Ksenia Alexandrovna Alfyorova (Ксения Александровна Алфёрова; born 24 May 1974) is a Russian actress and television presenter.

== Early life ==
She was born on 24 May 1974, in Sofia, Bulgaria. She is the daughter of actress Irina Alfyorova and Boyko Gyurov, son of the Bulgarian politician Stoyan Gyurov, Ambassador of Bulgaria to the USSR). Until age 7, she lived with her grandmother Ksenia Arkhipovna Alferova in Novosibirsk. Until 16 she considered her stepfather, actor Aleksandr Abdulov, to be her father. Subsequently, she was adopted by Abdulov when he married Irina Alfyorova.

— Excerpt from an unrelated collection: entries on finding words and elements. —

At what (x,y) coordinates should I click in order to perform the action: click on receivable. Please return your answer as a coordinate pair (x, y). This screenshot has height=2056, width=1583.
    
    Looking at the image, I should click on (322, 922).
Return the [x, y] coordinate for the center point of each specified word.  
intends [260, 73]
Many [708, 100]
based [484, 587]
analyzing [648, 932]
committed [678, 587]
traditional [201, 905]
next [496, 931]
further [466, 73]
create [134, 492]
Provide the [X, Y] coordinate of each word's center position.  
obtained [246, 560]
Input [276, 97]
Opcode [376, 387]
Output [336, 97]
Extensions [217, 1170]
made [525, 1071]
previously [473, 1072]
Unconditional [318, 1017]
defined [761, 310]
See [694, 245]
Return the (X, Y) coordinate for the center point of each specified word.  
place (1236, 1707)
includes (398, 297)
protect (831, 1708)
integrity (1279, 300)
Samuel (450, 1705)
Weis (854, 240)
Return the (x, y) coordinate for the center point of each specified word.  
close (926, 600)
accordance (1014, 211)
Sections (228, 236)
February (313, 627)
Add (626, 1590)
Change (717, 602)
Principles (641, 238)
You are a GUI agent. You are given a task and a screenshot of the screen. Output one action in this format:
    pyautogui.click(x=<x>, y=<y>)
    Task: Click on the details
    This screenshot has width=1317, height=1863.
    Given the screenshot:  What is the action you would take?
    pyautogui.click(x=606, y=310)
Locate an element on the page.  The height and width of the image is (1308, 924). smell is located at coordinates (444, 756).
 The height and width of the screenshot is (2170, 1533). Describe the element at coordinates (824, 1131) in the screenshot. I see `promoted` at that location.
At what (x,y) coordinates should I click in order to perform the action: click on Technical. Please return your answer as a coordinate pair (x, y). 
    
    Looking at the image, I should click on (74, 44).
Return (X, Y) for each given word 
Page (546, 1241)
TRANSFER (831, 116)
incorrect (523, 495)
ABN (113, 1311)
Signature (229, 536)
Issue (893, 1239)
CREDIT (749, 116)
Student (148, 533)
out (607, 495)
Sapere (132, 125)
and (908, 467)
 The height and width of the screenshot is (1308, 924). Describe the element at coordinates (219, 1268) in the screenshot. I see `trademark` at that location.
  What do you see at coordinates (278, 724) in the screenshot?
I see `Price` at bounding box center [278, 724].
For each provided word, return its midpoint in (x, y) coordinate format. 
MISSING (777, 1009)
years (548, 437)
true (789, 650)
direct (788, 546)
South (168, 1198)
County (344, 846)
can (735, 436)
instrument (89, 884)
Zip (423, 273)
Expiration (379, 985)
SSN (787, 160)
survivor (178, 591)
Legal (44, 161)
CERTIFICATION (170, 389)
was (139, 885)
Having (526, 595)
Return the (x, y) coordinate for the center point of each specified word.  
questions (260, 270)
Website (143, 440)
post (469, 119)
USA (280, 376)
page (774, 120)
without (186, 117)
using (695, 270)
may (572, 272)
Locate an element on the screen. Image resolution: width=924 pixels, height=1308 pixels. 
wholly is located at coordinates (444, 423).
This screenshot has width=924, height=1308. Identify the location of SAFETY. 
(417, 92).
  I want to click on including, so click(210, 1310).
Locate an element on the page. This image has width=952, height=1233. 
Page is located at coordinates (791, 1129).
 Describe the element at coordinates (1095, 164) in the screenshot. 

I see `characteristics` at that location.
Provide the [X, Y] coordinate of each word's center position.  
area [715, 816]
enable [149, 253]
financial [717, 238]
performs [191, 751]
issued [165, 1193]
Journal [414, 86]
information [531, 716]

In 1992, she entered Moscow State Law Academy. In 2004, she graduated from the Moscow Art Theatre School (course of Yevgeny Kamenkovich).

== Career ==
She debuted in The Woman in White. She first appeared on television in the episode "Andersen's Tale" (1985) of the children's TV show Alarm Clock.

From 2000 to 2001, she was co-host of Vladimir Markin in the TV Bingo Show program on RTR, and from 26 December 2014, to 1 September 2017, she hosted the program Wait for Me on Channel One (replacing Maria Shukshina in this role).

She entered cinema in 2001. She took a leading role in the film by British director John Daly Petersburg-Cannes Express, where she played in English.

In 2008–2009, she participated in the Channel One projects Ice Age-2 (paired with figure skater Povilas Vanagas) and Ice Age-3 (paired with figure skater Peter Tchernyshev) In 2015, she took part in the show of the TV channel "Russia" Dancing with the Stars (paired with dancer Denis Tagintsev).

In 2012, together with her husband Egor Beroev, she founded the I Am! Charitable Foundation for Supporting Children with Developmental Disabilities, which works to change society's attitude towards people with developmental disabilities.